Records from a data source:
*****

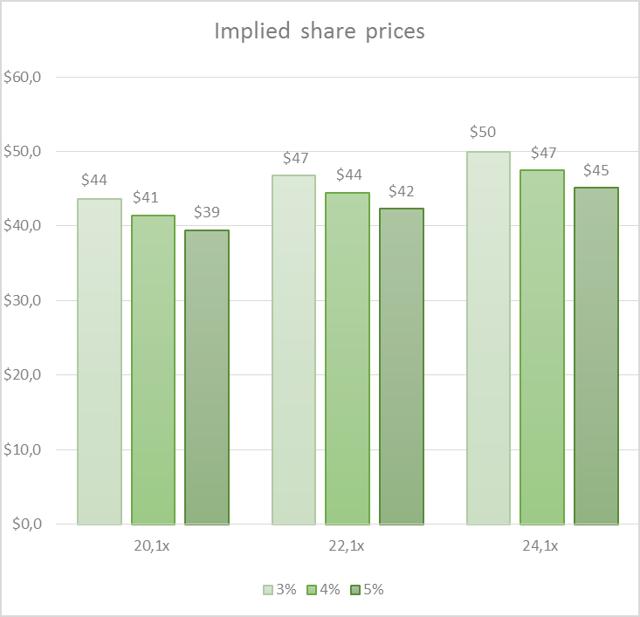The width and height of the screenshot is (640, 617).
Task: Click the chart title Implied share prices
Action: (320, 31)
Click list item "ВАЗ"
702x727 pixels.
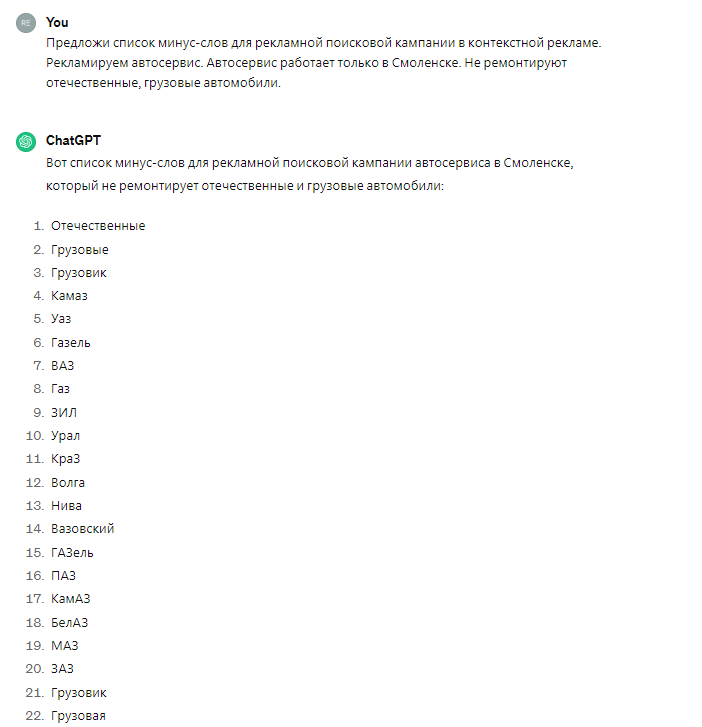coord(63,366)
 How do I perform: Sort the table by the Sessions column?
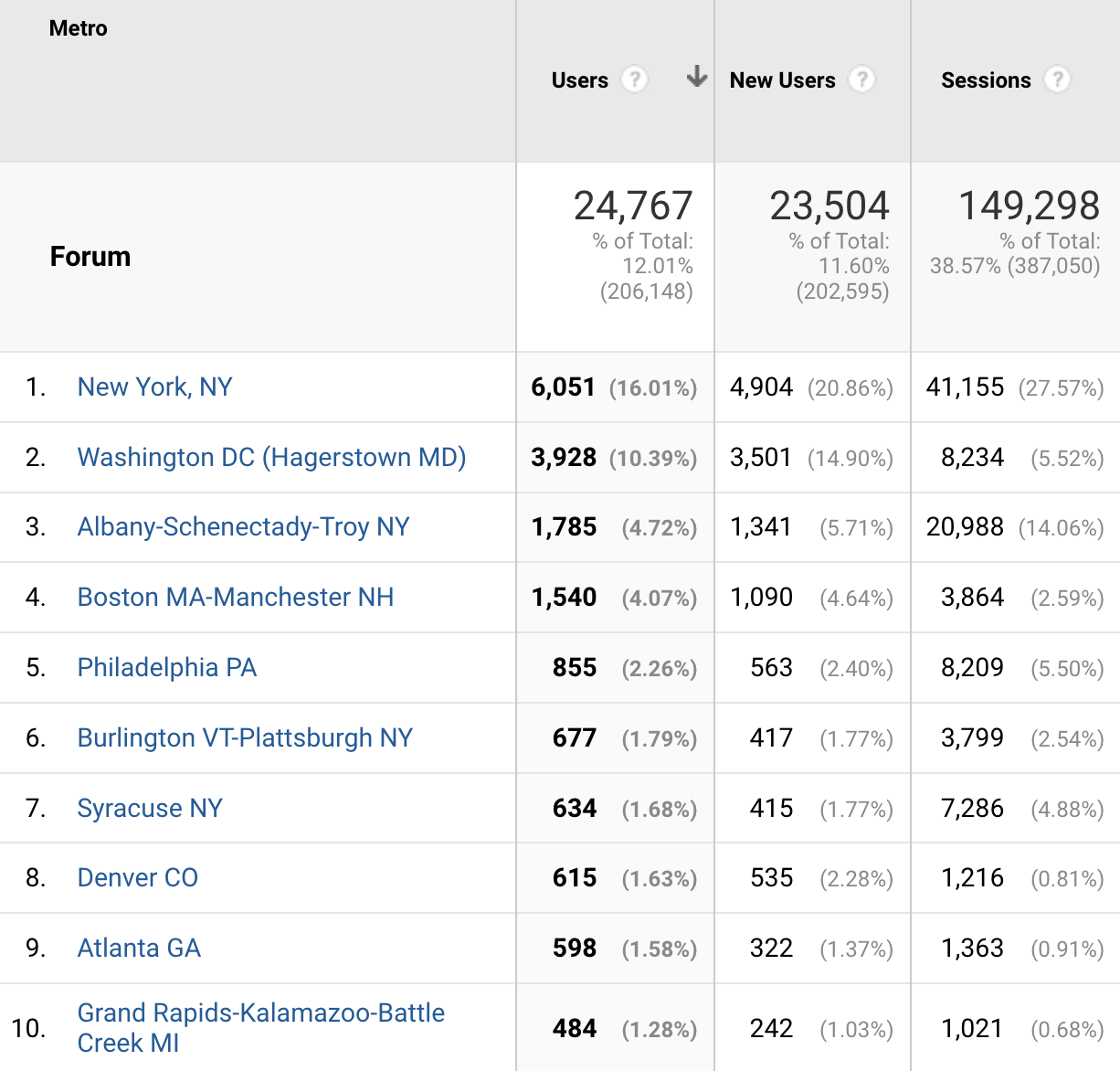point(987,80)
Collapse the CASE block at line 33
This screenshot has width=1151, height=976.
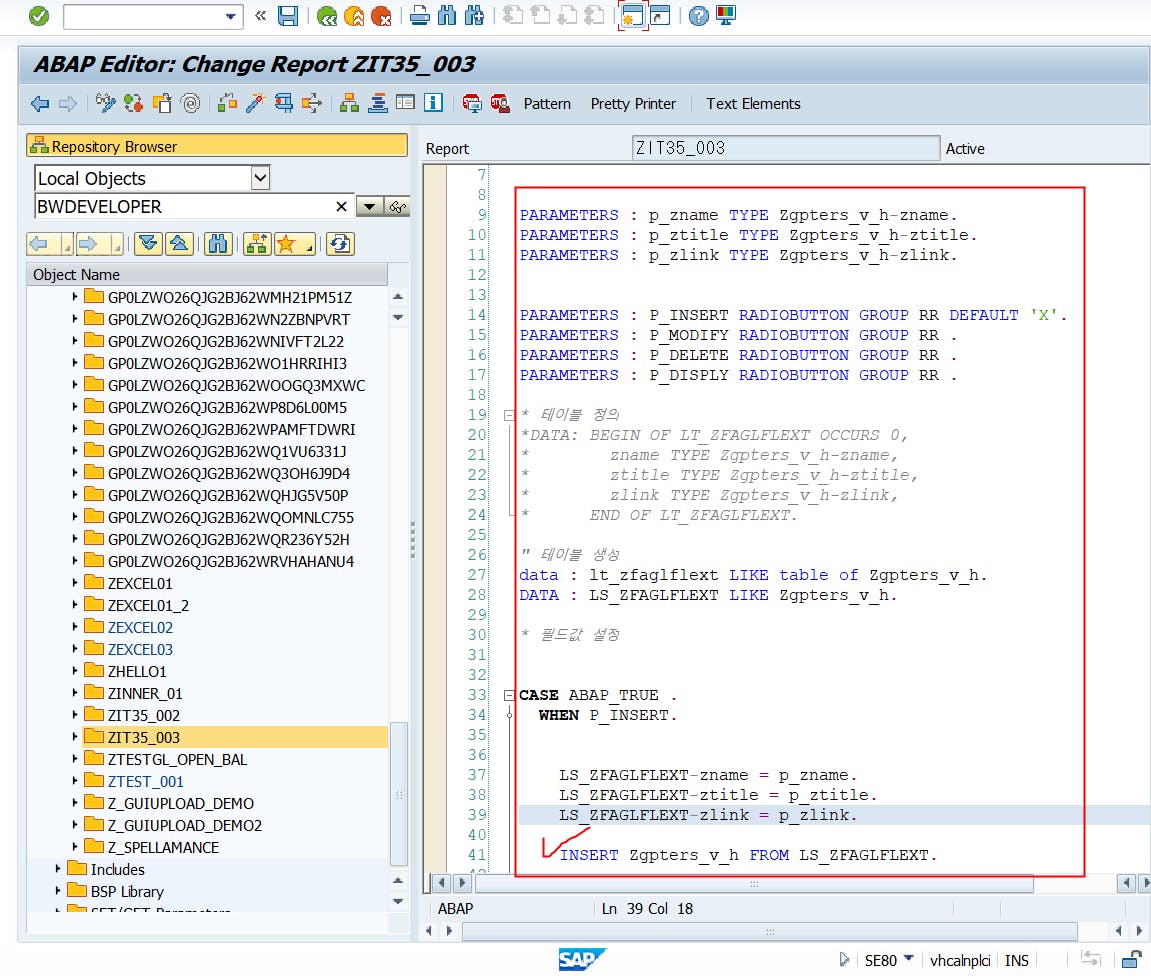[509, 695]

*****

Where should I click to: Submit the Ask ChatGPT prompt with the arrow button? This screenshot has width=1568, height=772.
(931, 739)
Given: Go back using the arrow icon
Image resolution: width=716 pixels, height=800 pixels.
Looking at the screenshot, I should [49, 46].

*****

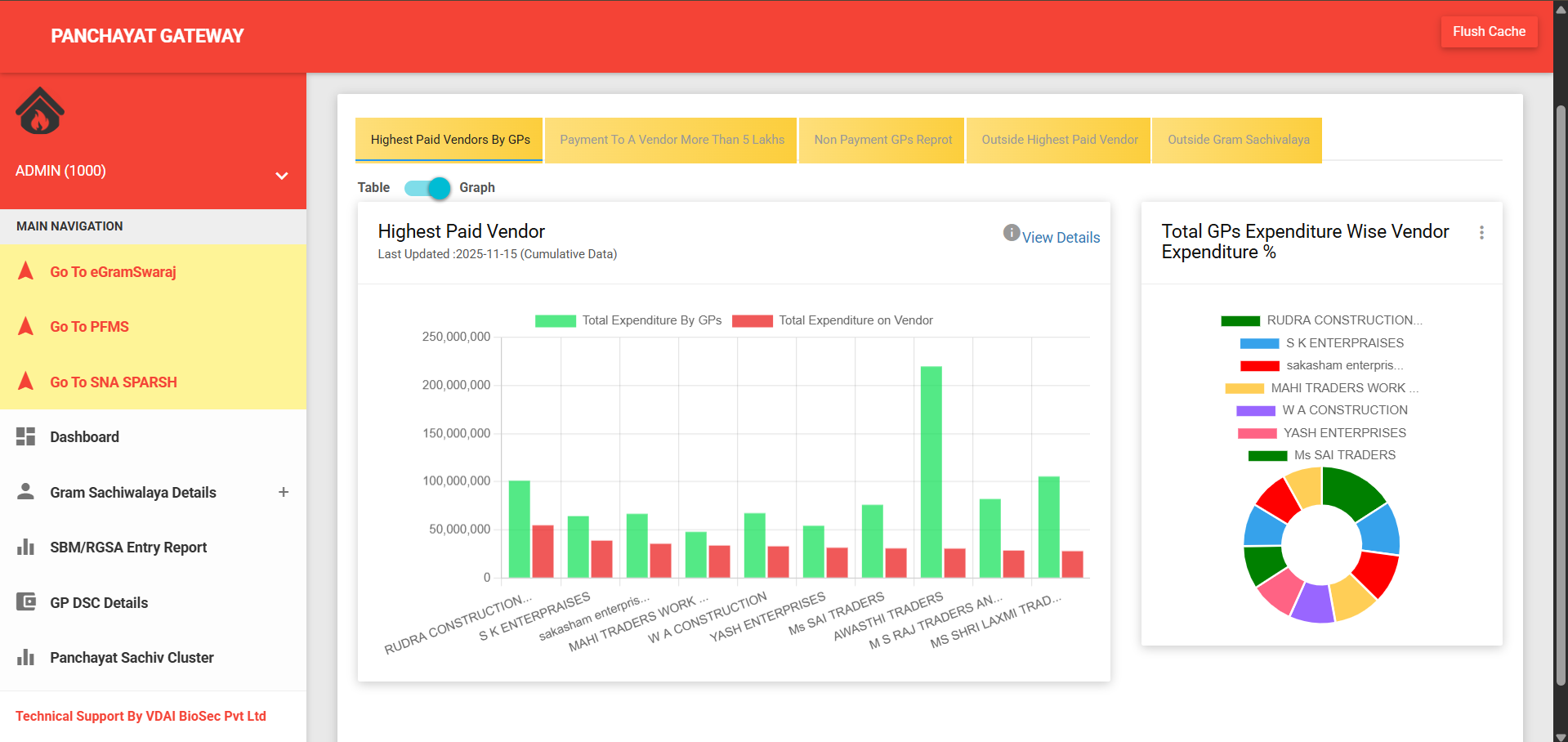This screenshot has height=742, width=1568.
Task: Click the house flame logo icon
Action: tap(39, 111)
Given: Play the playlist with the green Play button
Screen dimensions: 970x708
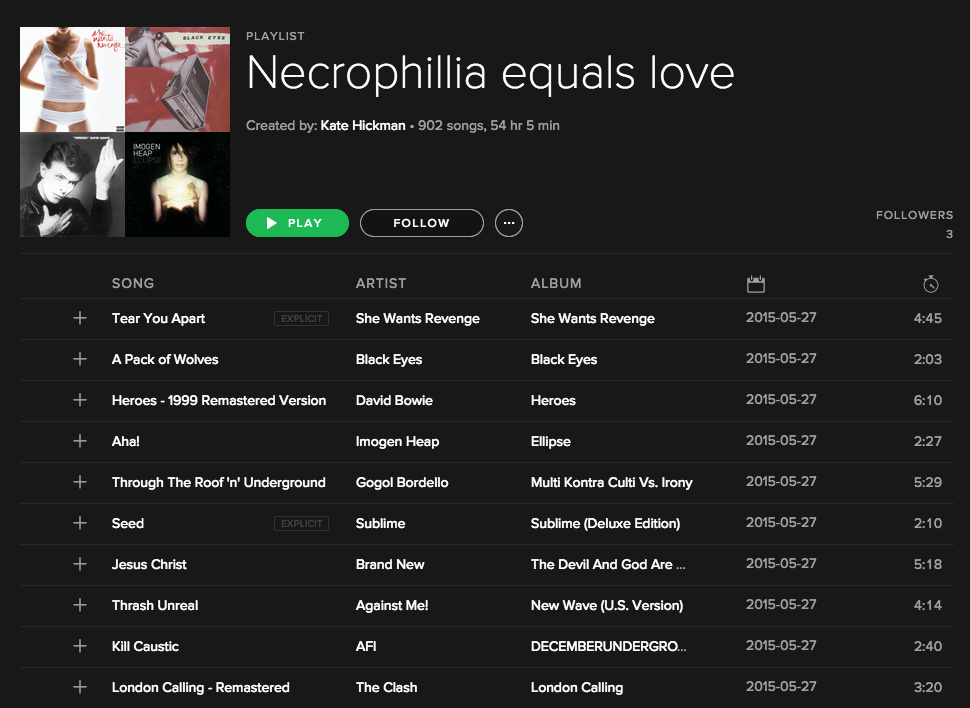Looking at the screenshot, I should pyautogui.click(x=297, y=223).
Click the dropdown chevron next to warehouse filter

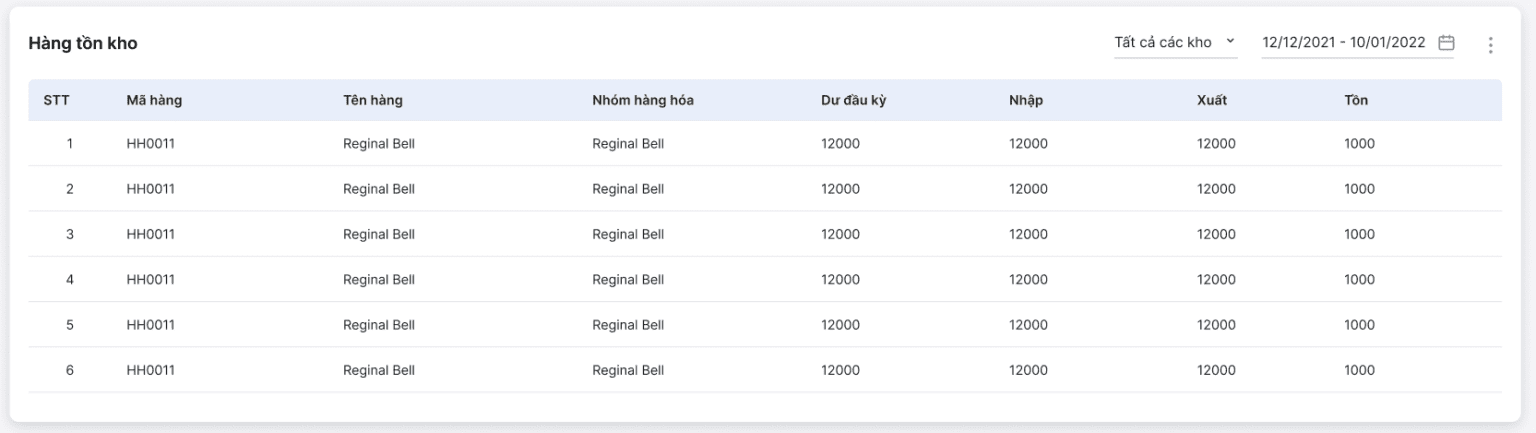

*****

#### Activity
Search the records for the word "Given" and copy out every line that holds it.

#### Solution below
Given: Go back using the arrow icon
Given: Play the playlist with the green Play button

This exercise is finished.